Perylene diimides (PDIs) have garnered attention as organic photocatalysts in recent years for their ability to drive challenging synthetic transformations, such as aryl halide reduction and olefin iodoperfluoroalkylation. Previous work in this area employs spectator pendant groups attached to the imide nitrogen positions of PDIs that are only added to impart solubility. In this work, we employ electron-rich ammonium iodide or ammonium hydroxide pendant groups capable of self-n-doping the PDI core to form radical anions (R ^•- ) and dianions (D ^••2- ).
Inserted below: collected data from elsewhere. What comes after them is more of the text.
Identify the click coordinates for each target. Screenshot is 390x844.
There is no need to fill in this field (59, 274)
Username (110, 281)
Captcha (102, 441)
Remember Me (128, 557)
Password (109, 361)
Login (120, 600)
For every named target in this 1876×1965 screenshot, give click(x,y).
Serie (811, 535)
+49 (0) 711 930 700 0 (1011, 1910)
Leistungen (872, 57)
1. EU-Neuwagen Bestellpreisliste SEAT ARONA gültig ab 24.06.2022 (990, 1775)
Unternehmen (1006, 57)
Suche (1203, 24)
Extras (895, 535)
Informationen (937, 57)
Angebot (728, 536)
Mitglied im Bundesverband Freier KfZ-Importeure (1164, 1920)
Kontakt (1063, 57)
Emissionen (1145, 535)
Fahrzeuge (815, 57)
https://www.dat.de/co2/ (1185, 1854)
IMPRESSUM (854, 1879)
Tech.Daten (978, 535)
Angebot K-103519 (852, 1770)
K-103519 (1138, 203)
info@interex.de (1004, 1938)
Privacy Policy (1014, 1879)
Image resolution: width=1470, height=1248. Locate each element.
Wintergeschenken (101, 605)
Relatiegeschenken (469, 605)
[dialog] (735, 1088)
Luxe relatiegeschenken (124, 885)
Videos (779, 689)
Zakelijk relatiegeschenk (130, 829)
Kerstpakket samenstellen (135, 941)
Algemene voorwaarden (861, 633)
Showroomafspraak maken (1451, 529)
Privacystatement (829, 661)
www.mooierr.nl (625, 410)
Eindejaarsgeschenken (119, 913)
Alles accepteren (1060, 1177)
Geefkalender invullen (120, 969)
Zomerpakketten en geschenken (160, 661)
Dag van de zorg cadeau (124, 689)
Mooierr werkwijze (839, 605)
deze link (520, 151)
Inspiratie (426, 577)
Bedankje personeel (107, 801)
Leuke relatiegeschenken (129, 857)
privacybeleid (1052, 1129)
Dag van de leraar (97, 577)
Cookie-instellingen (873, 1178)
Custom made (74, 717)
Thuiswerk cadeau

We observe R ^•- formation is favored at low concentrations where aliphatic linkers are able to freely rotate, while D ^••2- formation is favored at elevated concentrations likely due to Coulombic stabilization between adjacent chromophores in a similar manner to that of Kasha exciton stabilization. Cyclic voltammetric measurements are consistent with steric encumbrance increasing the Lewis basicity of anions through Coulombic destabilization. However, sterics also inhibit dianion formation by disrupting aggregation. Finally, femtosecond transient absorption measurements reveal that low wavelength excitation (400 nm) preferentially favors the excitation of R ^•- to the strongly reducing doublet excited state ²[R ^•- ]*. In contrast, higher wavelength excitation (520 nm) favors the formation of the singlet excited state ¹[N]*. These findings highlight the importance of dopant architecture, counterion selection, excitation wavelength, and concentration on R ^•- and D ^••2- formation, which has substantial implications for future photocatalytic applications. We anticipate these findings will enable more efficient systems based on self-n-doped PDIs.

Figure 1

(A) Chemical structures of the self-doped PDIs investigated in this work. The naming scheme denotes the degree of steric encumbrance in alphabetical order, followed by the carbon chain length, and finally the counterion (e.g., A2I, A2OH, etc). (B) Absorption spectra of A2I measured in the dark and (C) after 90 min of irradiation with a 405 nm lamp. (D) Absorption spectra of A2OH measured in the dark and (E) after 90 min of irradiation with a 405 nm lamp. Sample concentrations are denoted in the legend.

Figure 2

(A) Percentage radical anion abundance in iodide samples of varying concentration after 90 min of irradiation with a 405 nm lamp. (B) Percentage dianion abundance in A2OH and B2OH both before and after irradiation with a 405 nm lamp.

Figure 3

Graphical depiction of the doping mechanism. First, the neutral perylene core N is photoexcited to ¹[N]*. The anion then transfers an electron to ¹[N]*, thereby reducing it to generate R^•–.

Figure 4

Graphical representations of concentration-dependent doping (A) in the low and (B) high concentration regimes.

Figure 5

Cyclic voltammograms of (A) A2I and (B) A2OH in the dark and after various photoirradiation timepoints indicated in the legend. Each solution was measured at 10 μM in DMF and 100 mM tetrabutylammonium hexafluorophosphate (TBAPF₆) as a supporting electrolyte with ferrocene as an external standard reference potential, since a Ag/Ag⁺ quasi-reference electrode was used. Scan rate: 100 mV/s.

Figure 6

(A) Femtosecond transient absorption maps and spectra for A2OH pumped at 520 nm and (B) 400 nm and were not exposed to any other light sources. (C) Energy level diagrams depicting the two pathways activated by the different excitation wavelengths. Pumping at 520 nm (left) bleaches the S₀ → S₁ transition of N accompanied by stimulated emission and a S₁ → S_n absorption transient of ¹[N]* centered at 700 nm. In contrast, pumping at 400 nm (right) bleaches the D₀ → D₁ transition of R^•– and is accompanied by the transient absorption of the ground-state excitation.